The claim that the then Prime Minister ordered details of the unexplained incident over the East Coast be kept secret was made by a scientist who said his grandfather was one of Churchill’s bodyguards.
The tale is told in newly declassified Ministry of Defence UFO files put online by the National Archives.
Allegations of the cover-up emerged when the man, from Leicester, wrote to the Government in 1999 trying to find out more about the incident.
He described how his grandfather, who served with the RAF in the war, was present when Churchill and US General Dwight Eisenhower discussed how to deal with the UFO encounter.
The man, who is not named in the files, said Churchill exclaimed: “This event should be immediately classified since it would create mass panic amongst the general population and destroy one’s belief in the church.”

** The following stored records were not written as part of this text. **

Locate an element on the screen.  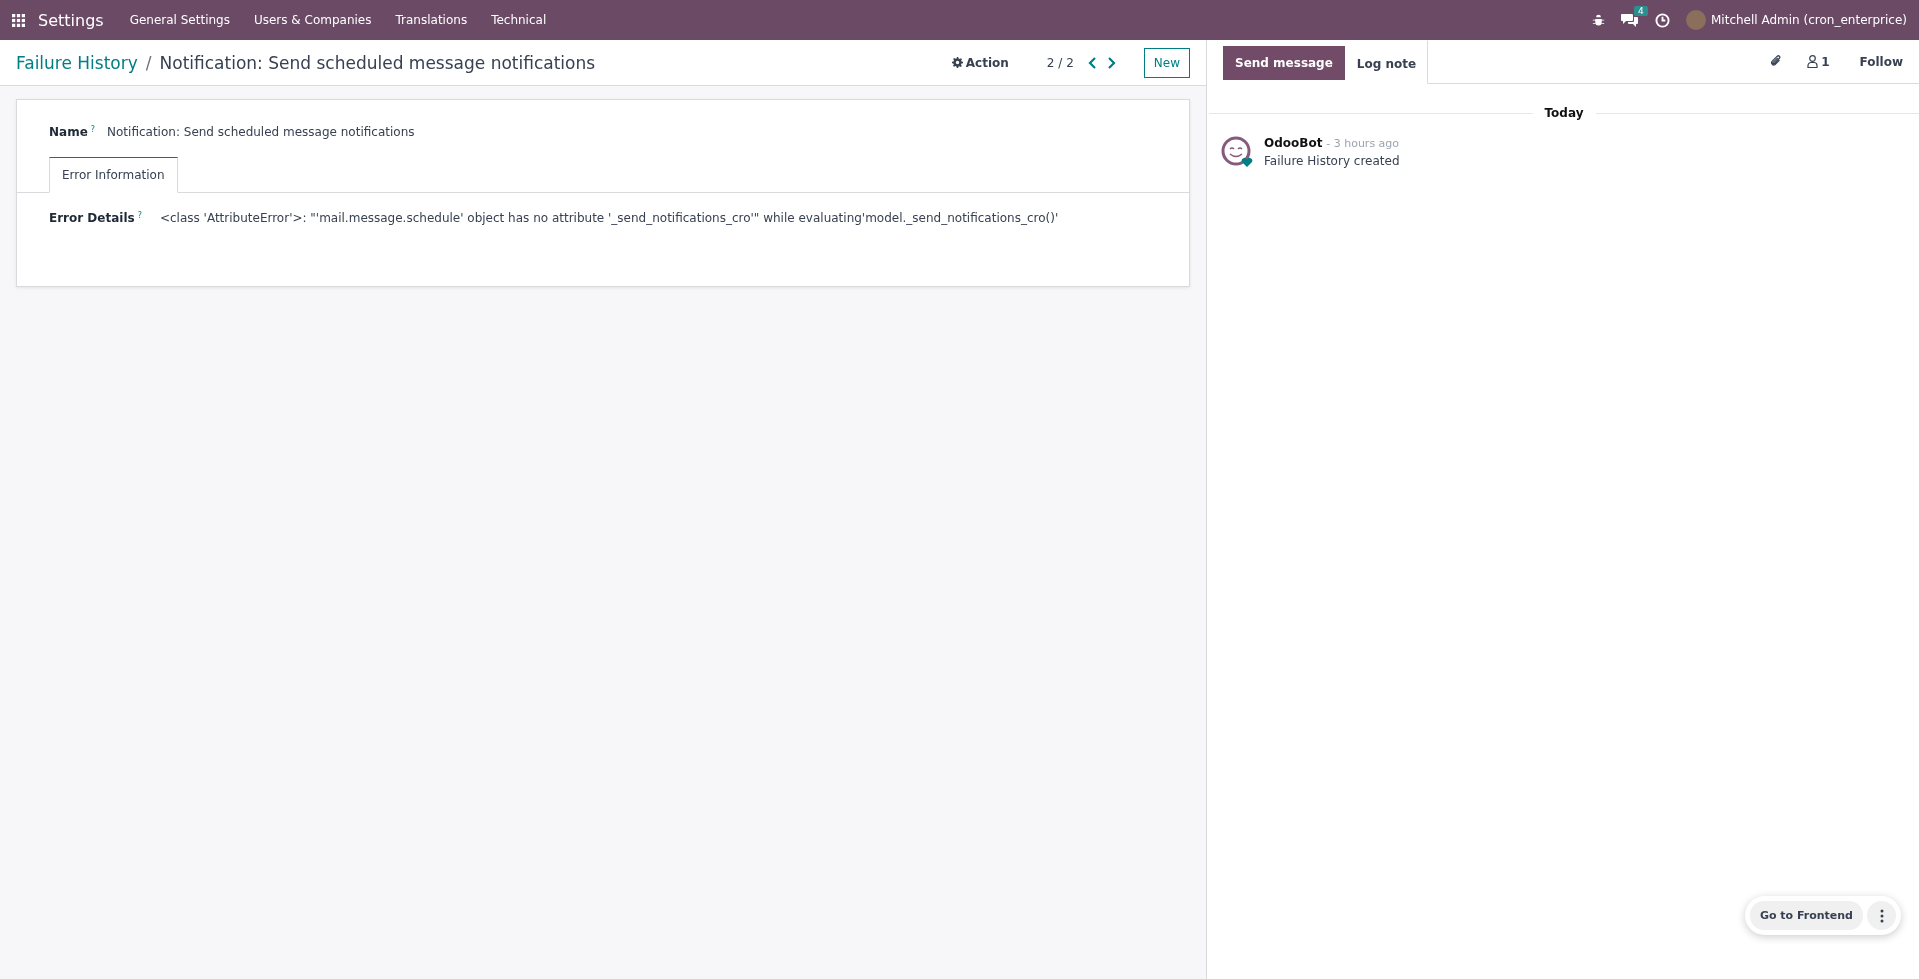
previous-icon is located at coordinates (1092, 62).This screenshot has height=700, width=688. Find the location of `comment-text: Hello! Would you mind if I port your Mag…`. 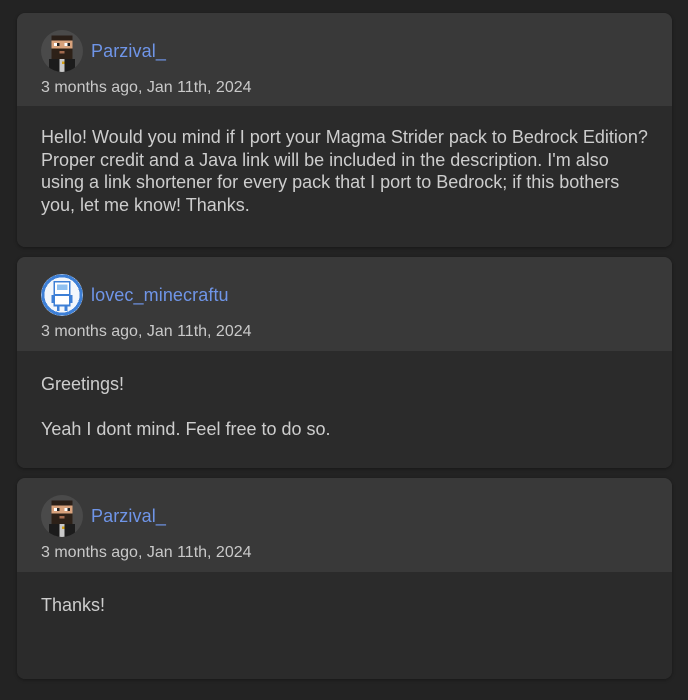

comment-text: Hello! Would you mind if I port your Mag… is located at coordinates (344, 171).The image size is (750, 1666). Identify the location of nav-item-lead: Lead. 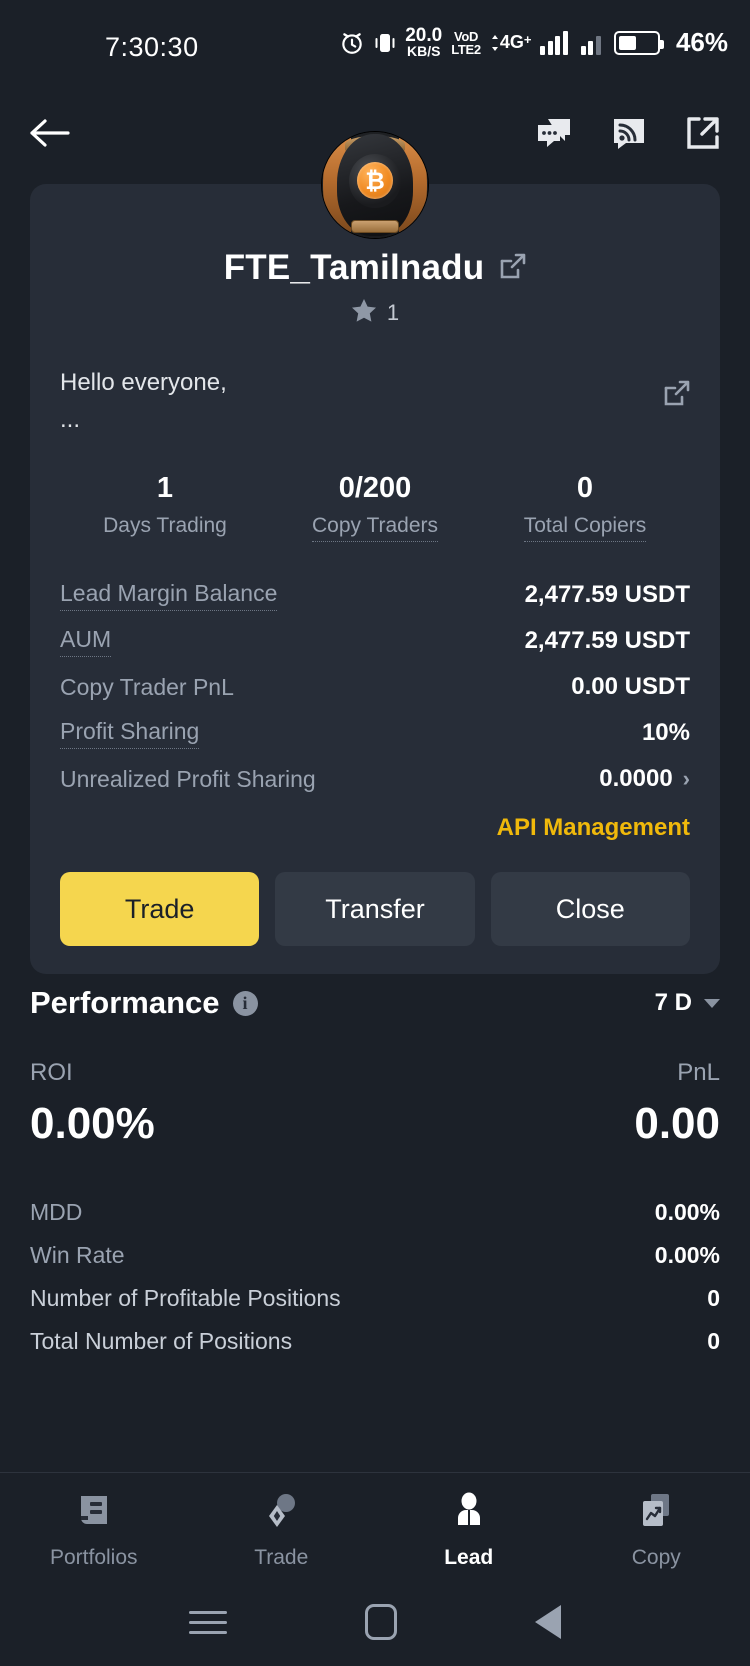
(469, 1531).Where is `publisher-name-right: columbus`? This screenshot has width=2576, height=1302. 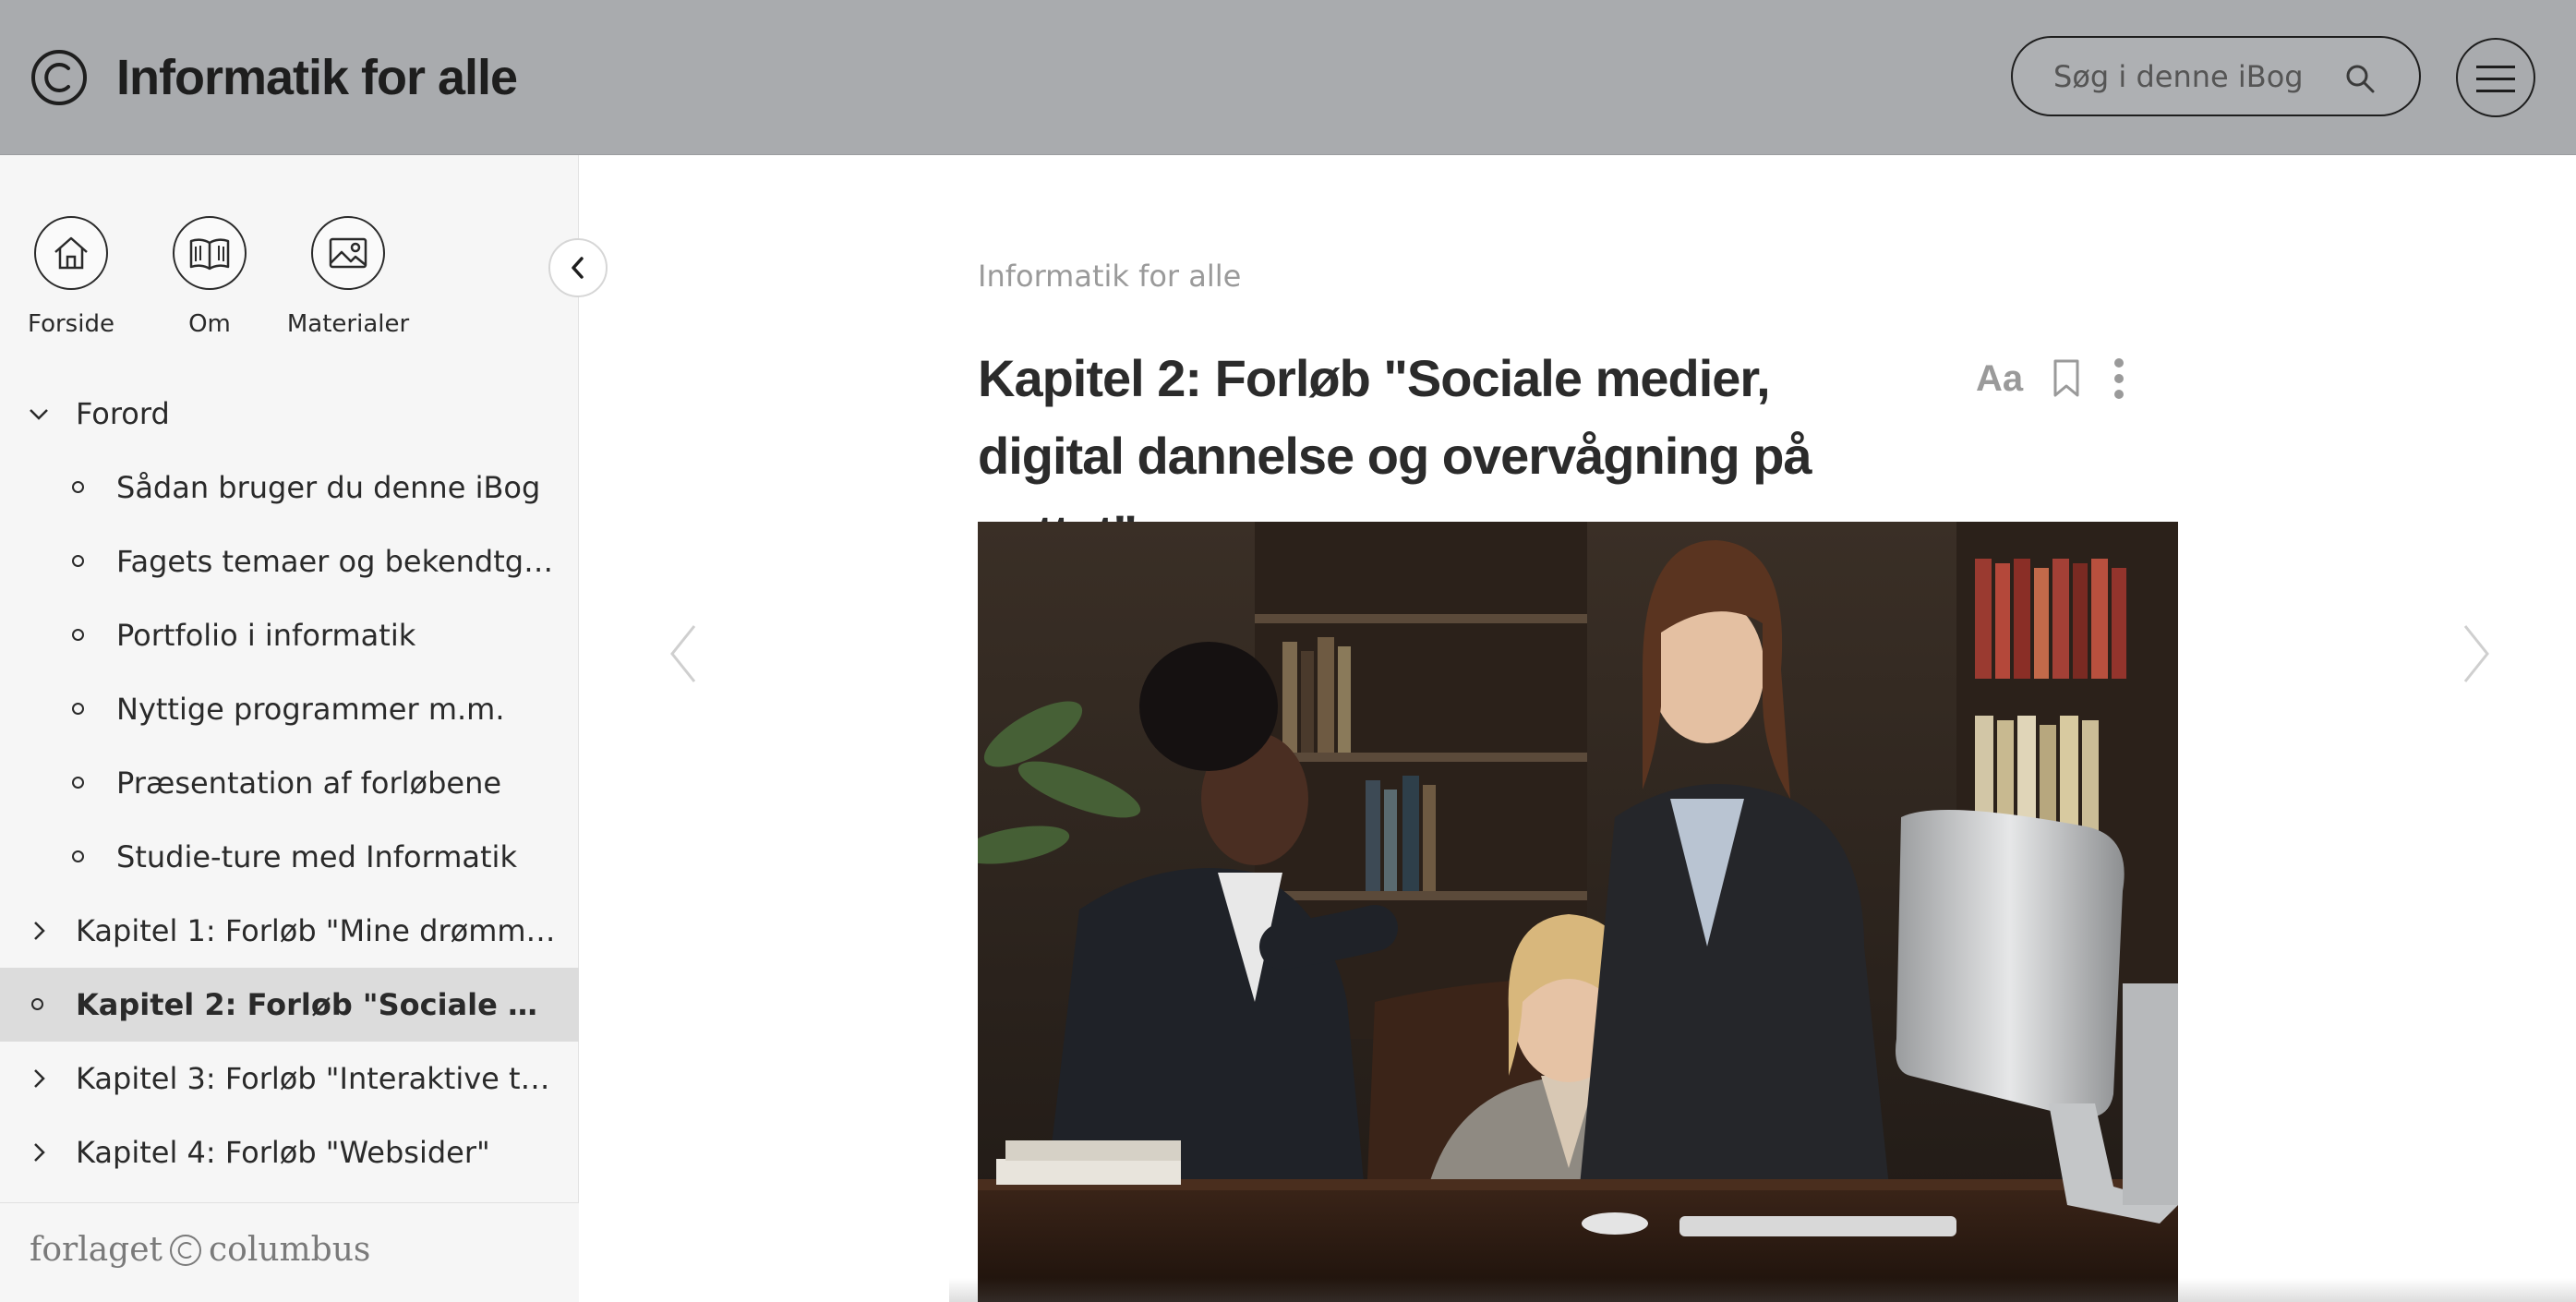 publisher-name-right: columbus is located at coordinates (290, 1250).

The incident allegedly involved an RAF reconnaissance plane returning from a mission in France or Germany towards the end of the war.
“Although this story was told by the man to his wife who told the man’s grandson, there may be a grain of truth in it,” Dr David Clarke, author of the UFO files told Sky News Online, “because we know Churchill had an interest in UFOs.”
The wartime leader was in fact the first person to answer a question on the subject in Parliament when, as First Lord of the Admiralty, he was quizzed about an unusual sighting off Sheerness.
“It was in 1912 and everyone was getting nervous about the Germans,” said Dr Clarke.
“The question was about an unusual sighting off the coast and MPs wanted to know if it was a German zeppelin. The answer was ‘Apparently not’. The mystery remains.”
Dr Clarke added that many people want to believe in UFOs and, even when the Government discloses what it knows about them, the chances are someone will be crying “conspiracy theory”.
“We want to believe in them and that’s why people remain fascinated,” he continued.
“And, while undoubtedly, most strange sightings can be explained, there are still strange events that cannot be accounted for.”
In the Second World War, for instance, pilots from all sides reported unusual sightings, telling of unaccountable flashes of light and being followed by strange airborne objects.
“The Americans used to refer to them as ‘foo fighters’,” he says, “I think after a famous cartoon character and from where, I imagine, the rock band took their name.
“The US pilots used to talk about objects that circled them around during their flights, with flashing lights and changes of direction that did not fit in with possible enemy patterns. The British and the Germans also reported such sightings.
“It’s hard not to wonder if something’s out there.”
The obvious problem with referencing people who are dead is that they can no longer confirm or deny any of these kinds of stories. Documents can be forged or misinterpreted, and unfortunately these “facts” are lost to history.